◆ Short exercise ◆
Starting at the line that contains "1059x770 pixels." and ending at the line that contains "tap(21, 282)", rewrite the lines with "computer-use agent" changed to "GUI agent" and everything else left as is.

Records from a data collection:

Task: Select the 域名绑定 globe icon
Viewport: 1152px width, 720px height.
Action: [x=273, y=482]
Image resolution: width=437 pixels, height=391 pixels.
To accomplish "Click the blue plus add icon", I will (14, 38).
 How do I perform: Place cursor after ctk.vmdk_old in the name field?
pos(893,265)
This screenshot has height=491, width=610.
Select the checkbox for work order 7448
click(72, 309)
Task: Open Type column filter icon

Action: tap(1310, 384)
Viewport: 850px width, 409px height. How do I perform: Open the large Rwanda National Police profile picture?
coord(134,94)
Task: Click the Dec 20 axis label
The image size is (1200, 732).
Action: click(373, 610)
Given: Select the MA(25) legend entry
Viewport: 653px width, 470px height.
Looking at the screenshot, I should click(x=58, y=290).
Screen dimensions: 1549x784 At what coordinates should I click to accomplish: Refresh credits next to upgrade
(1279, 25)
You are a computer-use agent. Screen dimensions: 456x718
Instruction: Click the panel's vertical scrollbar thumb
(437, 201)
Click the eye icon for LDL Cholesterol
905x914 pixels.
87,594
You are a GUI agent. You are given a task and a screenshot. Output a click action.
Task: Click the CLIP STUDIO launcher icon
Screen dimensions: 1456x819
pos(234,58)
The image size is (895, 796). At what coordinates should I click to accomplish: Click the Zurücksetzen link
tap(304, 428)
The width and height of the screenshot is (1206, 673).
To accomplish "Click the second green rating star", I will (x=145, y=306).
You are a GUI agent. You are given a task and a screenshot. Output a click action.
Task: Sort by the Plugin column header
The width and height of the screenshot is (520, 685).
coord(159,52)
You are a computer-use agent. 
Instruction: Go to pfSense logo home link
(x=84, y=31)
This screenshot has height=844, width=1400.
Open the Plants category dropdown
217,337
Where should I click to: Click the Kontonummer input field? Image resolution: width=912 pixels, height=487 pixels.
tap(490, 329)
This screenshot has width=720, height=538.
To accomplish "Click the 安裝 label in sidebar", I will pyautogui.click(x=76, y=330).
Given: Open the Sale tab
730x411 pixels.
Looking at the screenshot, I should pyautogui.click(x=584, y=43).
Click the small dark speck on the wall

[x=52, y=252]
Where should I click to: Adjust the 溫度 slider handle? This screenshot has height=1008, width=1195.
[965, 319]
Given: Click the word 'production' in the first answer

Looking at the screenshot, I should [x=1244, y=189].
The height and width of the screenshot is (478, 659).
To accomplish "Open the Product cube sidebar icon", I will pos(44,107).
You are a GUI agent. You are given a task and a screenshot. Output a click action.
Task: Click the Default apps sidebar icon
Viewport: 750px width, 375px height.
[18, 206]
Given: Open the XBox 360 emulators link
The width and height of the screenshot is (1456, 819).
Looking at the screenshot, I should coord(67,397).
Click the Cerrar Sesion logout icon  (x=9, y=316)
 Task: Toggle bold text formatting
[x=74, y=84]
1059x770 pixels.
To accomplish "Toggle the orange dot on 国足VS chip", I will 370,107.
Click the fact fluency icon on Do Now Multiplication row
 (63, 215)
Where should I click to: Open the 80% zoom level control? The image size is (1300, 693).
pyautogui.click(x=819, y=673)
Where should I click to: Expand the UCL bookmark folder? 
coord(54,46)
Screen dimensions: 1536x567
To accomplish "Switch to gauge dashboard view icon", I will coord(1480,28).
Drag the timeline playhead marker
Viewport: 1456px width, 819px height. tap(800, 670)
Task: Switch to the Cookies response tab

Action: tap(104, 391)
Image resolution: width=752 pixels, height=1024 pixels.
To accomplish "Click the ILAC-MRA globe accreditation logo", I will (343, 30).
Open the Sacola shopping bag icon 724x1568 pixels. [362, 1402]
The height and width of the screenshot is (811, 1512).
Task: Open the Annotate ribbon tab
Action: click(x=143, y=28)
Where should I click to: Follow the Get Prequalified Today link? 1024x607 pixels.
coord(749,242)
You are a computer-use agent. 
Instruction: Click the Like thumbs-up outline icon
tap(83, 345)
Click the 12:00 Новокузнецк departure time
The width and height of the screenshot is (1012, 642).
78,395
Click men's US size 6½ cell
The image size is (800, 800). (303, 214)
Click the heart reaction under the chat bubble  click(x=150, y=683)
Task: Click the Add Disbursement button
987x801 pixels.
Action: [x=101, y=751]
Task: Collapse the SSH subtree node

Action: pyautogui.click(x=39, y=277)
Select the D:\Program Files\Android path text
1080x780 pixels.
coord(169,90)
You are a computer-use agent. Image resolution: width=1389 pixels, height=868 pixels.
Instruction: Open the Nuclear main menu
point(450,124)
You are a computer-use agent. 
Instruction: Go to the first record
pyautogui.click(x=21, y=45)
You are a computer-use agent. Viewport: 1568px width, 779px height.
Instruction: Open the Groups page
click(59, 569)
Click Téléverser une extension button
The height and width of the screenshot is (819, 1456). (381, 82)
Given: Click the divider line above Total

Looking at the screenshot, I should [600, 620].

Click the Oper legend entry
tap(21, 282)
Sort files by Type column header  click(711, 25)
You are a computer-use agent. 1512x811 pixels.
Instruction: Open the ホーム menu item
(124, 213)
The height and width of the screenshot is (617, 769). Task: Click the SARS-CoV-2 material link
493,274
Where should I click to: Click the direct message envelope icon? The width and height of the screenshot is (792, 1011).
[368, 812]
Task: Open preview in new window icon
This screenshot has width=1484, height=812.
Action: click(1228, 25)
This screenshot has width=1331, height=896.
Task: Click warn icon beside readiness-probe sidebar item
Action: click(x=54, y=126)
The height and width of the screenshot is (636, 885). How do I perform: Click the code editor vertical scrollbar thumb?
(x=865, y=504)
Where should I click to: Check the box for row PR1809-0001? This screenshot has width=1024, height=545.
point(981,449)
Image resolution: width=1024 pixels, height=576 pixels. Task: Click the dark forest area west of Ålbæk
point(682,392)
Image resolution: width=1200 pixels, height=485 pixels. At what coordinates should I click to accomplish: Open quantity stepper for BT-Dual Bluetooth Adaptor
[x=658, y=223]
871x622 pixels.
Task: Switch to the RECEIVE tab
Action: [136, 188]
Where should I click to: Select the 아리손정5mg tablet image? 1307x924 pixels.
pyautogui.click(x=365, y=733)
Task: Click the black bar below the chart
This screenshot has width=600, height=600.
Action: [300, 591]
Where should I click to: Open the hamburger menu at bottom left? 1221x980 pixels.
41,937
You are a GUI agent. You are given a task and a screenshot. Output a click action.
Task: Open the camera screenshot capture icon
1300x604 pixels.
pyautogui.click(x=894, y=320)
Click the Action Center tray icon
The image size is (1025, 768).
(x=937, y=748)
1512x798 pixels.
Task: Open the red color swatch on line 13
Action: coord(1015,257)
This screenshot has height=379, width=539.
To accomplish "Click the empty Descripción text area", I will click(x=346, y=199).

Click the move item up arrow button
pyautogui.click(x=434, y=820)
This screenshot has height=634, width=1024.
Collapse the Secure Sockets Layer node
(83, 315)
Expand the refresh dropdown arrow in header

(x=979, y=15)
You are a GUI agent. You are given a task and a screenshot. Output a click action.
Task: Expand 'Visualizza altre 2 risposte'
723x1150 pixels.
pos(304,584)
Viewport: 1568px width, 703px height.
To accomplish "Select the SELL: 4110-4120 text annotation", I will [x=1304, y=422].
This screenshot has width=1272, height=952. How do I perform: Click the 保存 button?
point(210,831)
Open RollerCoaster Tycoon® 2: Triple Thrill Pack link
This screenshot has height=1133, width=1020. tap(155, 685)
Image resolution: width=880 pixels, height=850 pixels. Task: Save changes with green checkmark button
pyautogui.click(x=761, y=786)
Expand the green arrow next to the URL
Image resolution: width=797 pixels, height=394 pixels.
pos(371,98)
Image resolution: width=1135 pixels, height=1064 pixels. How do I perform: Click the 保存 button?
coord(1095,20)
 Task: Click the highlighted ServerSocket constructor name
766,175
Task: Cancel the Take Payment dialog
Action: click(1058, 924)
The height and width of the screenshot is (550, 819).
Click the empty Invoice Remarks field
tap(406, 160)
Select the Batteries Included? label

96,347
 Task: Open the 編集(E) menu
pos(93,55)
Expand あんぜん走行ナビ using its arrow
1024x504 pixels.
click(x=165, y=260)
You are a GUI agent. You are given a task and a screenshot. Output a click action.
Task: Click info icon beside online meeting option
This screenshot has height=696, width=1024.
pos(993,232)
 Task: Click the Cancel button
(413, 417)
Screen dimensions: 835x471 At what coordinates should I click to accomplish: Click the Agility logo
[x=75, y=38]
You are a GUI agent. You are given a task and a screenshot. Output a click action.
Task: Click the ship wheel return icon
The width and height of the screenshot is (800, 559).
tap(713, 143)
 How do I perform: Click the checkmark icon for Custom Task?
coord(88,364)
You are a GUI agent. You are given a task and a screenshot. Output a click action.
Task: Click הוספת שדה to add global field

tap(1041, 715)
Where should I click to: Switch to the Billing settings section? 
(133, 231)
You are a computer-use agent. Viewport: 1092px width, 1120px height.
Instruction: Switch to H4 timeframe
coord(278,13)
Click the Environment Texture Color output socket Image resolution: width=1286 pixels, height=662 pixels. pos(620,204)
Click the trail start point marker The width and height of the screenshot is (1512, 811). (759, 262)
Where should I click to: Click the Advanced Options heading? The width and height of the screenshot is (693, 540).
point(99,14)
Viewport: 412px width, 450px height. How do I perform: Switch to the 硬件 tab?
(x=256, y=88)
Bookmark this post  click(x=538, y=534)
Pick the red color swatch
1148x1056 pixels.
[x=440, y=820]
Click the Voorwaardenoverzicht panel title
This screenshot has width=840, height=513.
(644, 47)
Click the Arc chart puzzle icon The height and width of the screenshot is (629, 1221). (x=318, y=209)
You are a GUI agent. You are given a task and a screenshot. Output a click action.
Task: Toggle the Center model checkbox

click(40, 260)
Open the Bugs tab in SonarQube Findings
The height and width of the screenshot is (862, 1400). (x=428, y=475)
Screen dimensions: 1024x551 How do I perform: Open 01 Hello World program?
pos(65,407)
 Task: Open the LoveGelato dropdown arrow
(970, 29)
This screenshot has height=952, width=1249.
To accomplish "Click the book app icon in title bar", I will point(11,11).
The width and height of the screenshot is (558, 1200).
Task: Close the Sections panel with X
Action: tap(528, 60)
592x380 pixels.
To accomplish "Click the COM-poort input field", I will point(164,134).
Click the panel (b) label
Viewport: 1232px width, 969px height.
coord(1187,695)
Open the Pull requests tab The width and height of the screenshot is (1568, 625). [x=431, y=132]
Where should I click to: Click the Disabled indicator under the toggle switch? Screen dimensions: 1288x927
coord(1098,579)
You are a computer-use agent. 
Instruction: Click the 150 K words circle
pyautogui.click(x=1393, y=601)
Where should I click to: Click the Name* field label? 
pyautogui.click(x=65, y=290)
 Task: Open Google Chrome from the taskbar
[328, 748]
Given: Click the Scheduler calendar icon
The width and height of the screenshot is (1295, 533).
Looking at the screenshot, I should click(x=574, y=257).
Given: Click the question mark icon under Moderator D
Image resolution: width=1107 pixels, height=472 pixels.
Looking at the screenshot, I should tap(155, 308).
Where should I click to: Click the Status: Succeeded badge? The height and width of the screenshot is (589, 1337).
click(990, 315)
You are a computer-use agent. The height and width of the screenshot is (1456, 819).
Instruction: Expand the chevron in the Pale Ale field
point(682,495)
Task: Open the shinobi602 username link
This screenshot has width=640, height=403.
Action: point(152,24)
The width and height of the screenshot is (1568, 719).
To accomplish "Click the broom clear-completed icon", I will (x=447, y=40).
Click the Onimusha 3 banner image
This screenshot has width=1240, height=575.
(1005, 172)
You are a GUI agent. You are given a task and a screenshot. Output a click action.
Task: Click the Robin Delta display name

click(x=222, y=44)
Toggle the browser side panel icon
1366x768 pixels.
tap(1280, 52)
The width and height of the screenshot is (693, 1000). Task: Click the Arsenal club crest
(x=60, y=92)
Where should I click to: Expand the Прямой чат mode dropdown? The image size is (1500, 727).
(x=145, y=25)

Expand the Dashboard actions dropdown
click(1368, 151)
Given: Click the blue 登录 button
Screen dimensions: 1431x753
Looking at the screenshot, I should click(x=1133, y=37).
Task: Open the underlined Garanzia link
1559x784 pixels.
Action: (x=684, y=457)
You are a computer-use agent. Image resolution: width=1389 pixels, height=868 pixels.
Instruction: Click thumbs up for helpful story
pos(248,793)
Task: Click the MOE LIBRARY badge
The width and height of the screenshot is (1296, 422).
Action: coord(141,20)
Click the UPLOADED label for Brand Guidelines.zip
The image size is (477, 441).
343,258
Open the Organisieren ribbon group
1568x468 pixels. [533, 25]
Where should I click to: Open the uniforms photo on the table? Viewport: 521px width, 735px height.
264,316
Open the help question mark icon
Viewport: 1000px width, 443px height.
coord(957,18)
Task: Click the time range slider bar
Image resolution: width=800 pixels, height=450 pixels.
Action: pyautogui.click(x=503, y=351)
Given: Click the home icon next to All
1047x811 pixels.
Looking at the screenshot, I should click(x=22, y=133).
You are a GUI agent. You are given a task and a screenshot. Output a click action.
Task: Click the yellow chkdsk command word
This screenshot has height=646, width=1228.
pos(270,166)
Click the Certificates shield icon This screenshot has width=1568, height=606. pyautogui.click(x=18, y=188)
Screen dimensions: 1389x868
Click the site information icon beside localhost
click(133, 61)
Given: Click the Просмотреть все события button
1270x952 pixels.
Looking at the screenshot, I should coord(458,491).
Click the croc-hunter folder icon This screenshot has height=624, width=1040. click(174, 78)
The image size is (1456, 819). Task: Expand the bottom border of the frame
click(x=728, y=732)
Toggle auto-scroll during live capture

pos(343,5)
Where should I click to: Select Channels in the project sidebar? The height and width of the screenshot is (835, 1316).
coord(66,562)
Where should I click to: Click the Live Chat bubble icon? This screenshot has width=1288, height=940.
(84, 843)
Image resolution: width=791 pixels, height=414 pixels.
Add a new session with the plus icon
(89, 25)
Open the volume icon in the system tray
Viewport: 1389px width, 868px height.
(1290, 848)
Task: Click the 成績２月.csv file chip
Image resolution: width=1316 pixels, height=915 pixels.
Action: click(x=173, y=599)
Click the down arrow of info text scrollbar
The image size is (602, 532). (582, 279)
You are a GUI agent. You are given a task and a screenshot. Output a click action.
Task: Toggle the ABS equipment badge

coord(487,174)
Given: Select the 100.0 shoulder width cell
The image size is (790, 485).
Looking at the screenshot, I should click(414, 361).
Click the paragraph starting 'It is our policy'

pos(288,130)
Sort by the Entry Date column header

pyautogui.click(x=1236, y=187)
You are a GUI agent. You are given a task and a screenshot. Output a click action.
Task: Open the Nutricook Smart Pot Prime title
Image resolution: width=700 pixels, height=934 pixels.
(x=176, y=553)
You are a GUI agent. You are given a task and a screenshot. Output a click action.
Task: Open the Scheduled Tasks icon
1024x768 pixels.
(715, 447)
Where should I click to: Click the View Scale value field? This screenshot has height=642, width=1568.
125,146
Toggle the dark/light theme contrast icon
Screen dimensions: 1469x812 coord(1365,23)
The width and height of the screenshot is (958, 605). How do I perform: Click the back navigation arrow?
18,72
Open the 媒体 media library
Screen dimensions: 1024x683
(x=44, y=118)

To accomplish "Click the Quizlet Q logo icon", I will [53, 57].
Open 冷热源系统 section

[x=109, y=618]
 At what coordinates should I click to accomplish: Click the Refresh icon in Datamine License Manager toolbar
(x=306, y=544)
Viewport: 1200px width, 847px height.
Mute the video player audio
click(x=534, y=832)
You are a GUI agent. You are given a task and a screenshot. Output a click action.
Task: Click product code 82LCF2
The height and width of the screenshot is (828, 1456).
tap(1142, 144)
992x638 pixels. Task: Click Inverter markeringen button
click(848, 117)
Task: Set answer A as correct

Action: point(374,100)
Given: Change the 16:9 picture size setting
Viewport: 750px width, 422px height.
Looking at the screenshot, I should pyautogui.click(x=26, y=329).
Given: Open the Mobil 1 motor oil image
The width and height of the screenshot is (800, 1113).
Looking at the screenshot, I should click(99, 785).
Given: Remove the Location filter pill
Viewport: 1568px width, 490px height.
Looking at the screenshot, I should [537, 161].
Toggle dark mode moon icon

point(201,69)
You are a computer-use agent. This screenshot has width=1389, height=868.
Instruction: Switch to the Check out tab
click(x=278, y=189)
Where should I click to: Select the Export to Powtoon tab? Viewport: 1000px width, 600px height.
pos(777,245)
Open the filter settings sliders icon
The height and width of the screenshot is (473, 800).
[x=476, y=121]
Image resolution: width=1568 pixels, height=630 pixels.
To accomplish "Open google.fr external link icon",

◆ Written response ◆
1059x770 pixels.
To accomplish "Toggle the orange dot on 国足VS chip", I will 370,107.
Click the fact fluency icon on Do Now Multiplication row
 (63, 215)
Where should I click to: Open the 80% zoom level control? The image size is (1300, 693).
pyautogui.click(x=819, y=673)
Where should I click to: Expand the UCL bookmark folder? 
coord(54,46)
Screen dimensions: 1536x567
To accomplish "Switch to gauge dashboard view icon", I will coord(1480,28).
Drag the timeline playhead marker
Viewport: 1456px width, 819px height. tap(800, 670)
Task: Switch to the Cookies response tab

Action: tap(104, 391)
Image resolution: width=752 pixels, height=1024 pixels.
To accomplish "Click the ILAC-MRA globe accreditation logo", I will (343, 30).
Open the Sacola shopping bag icon 724x1568 pixels. [362, 1402]
The height and width of the screenshot is (811, 1512).
Task: Open the Annotate ribbon tab
Action: click(x=143, y=28)
Where should I click to: Follow the Get Prequalified Today link? 1024x607 pixels.
coord(749,242)
You are a GUI agent. 
Instruction: Click the Like thumbs-up outline icon
tap(83, 345)
Click the 12:00 Новокузнецк departure time
The width and height of the screenshot is (1012, 642).
78,395
Click men's US size 6½ cell
The image size is (800, 800). (303, 214)
Click the heart reaction under the chat bubble  click(x=150, y=683)
Task: Click the Add Disbursement button
987x801 pixels.
Action: [x=101, y=751]
Task: Collapse the SSH subtree node

Action: pyautogui.click(x=39, y=277)
Select the D:\Program Files\Android path text
1080x780 pixels.
coord(169,90)
You are a GUI agent. Image resolution: width=1389 pixels, height=868 pixels.
Instruction: Open the Nuclear main menu
point(450,124)
You are a GUI agent. 
Instruction: Go to the first record
pyautogui.click(x=21, y=45)
You are a GUI agent. Viewport: 1568px width, 779px height.
Instruction: Open the Groups page
click(59, 569)
Click Téléverser une extension button
The height and width of the screenshot is (819, 1456). (381, 82)
Given: Click the divider line above Total

Looking at the screenshot, I should [600, 620].

Click the Oper legend entry
tap(21, 282)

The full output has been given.